- _PROBLEMS AND TASKS_:
(A) Translate this sentence from the page on turning UI screenshots into component specs into French: "You analyze a UI screenshot and produce a structured component spec."
(B) In the page on turning UI screenshots into component specs, reproduce word for word the stretch from "Use when: You" through "a vision-language model.".

··· TEXT SEGMENT

UI Screenshot to Component Spec

🎯 场景：UI 截图 → 结构化组件规格（component tree + 布局 + 交互）。可用于 design-to-code、UI 重做、设计文档生成。需要 vision 模型。不输出代码——专注结构识别，代码生成留给下游。

Quick Use

Use when: You have a UI screenshot (web/mobile/wireframe) and want a structured component spec — component tree, layout, interactions — instead of free-text description or raw code. Fill in: {{image}} = the UI screenshot; {{platform_hint}} = optional target framework hint. You'll get: Component tree (nested), layout description, identifiable interactions, and any design ambiguities. Output is JSON. Requires a vision-language model.

Purpose

Convert a UI screenshot into a structured spec describing the component hierarchy, layout system (flex / grid / absolute), visible interactions (clickable buttons, inputs, navigation), and design ambiguities. Used as the planning step before code generation, for UI documentation extraction, and for design analysis. Does NOT generate framework code — that's a separate downstream step. This separation lets the spec stay framework- agnostic until the last mile.

Prompt

text

You analyze a UI screenshot and produce a structured component spec.
Do NOT generate code — produce structure that a code-gen step could
turn into code.

Image: {{image}}

Platform hint (may be empty):
{{platform_hint}}

Steps:
1. Identify top-level layout. The page divides how? (header / main /
   footer? sidebar + content? card grid? full-screen modal?)

2. Build a component tree. Each node:
   - id: snake_case
   - type: semantic role (header / nav / card / button / input /
     image / icon / text / list / dialog / etc.)
   - children: nested component ids
   - layout: flex / grid / absolute / inline / block
   - bounding_position: top/middle/bottom + left/center/right + size

3. For each interactive component (buttons, links, inputs):
   - capture the label or placeholder text
   - infer the action ("submits form", "opens modal", "navigates to
     X" — use "unclear" if ambiguous)

4. For text content, capture verbatim where readable; mark
   "<illegible>" otherwise.

5. Identify design ambiguities — things the screenshot doesn't make
   clear (hover states, what's behind a dropdown, scroll behavior).

Return ONLY this JSON object:
{
  "platform_inferred": "<best guess of platform if hint was empty; verbatim hint if provided>",
  "top_level_layout": "<short description>",
  "component_tree": [
    {
      "id": "<snake_case>",
      "type": "<semantic role>",
      "label_or_text": "<verbatim or <illegible>>",
      "layout": "flex" | "grid" | "absolute" | "inline" | "block" | "n/a",
      "bounding_position": "<grid-style location + size>",
      "interactive": true | false,
      "inferred_action": "<for interactive: short description, or 'unclear'>",
      "children": ["<child id>"]
    }
  ],
  "design_system_signals": ["<short observation about design system, e.g. 'rounded buttons suggest modern web', 'iOS-style nav bar'>"],
  "ambiguities": [
    {"element": "<short>", "what_unclear": "<short>"}
  ],
  "decision_basis": "<one sentence, <=30 words, no internal CoT>"
}

Example

Input:

text

image: <SaaS app screenshot: top header with logo on left and "Settings" button on right; left sidebar with three menu items (Dashboard, Reports, Users); main content area showing a card titled "Active Users" with a number "1,247" prominently displayed and a small line chart below>
platform_hint: "React + Tailwind"

······
··· STORED ROWS

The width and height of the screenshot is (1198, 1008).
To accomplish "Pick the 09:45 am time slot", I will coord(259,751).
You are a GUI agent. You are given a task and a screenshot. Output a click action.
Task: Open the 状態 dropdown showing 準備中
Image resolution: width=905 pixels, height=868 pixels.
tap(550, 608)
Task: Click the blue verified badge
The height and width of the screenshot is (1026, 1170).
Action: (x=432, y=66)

······
··· STORED ROWS

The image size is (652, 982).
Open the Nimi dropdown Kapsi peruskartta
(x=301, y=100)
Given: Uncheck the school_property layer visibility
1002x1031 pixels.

······

- _TASK SOLUTIONS_:
(A) Vous analysez une capture d'écran d'interface utilisateur et produisez une spécification de composants structurée.

(B)
Use when: You have a UI screenshot (web/mobile/wireframe) and want a structured component spec — component tree, layout, interactions — instead of free-text description or raw code. Fill in: {{image}} = the UI screenshot; {{platform_hint}} = optional target framework hint. You'll get: Component tree (nested), layout description, identifiable interactions, and any design ambiguities. Output is JSON. Requires a vision-language model.